== Records for processing ==
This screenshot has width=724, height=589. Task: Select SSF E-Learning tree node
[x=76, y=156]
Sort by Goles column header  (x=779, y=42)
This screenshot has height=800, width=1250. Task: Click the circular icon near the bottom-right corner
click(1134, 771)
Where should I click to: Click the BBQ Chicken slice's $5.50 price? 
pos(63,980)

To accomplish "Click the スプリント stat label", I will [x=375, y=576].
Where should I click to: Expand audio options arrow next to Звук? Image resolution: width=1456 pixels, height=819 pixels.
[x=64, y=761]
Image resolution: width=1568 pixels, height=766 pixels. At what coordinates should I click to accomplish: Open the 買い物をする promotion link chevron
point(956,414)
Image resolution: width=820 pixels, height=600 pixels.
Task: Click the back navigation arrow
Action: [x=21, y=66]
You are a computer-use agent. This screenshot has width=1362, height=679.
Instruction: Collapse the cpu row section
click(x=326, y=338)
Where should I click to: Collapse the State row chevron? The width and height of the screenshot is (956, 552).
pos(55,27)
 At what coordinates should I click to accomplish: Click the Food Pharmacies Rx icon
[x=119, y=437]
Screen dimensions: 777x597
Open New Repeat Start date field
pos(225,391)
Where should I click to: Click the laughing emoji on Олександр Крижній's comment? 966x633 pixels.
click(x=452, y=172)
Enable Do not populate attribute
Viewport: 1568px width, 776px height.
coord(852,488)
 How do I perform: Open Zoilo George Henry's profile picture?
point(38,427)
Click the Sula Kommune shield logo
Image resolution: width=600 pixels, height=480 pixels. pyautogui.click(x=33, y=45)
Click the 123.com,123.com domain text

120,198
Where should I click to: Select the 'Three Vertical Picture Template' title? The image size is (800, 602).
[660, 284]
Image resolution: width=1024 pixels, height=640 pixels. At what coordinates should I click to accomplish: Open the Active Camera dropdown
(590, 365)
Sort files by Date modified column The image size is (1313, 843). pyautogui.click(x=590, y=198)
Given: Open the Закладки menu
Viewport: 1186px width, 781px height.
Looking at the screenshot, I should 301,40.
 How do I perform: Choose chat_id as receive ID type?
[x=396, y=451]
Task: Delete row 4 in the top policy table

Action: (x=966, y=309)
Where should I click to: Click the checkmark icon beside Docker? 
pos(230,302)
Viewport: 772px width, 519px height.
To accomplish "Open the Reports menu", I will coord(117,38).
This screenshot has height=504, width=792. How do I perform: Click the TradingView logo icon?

== Instructions to follow ==
Beginning with the line containing "How do I perform: Choose", repeat each line of the listing above, exactly, through the last one, and stop there.

== Output ==
 How do I perform: Choose chat_id as receive ID type?
[x=396, y=451]
Task: Delete row 4 in the top policy table

Action: (x=966, y=309)
Where should I click to: Click the checkmark icon beside Docker? 
pos(230,302)
Viewport: 772px width, 519px height.
To accomplish "Open the Reports menu", I will coord(117,38).
This screenshot has height=504, width=792. How do I perform: Click the TradingView logo icon?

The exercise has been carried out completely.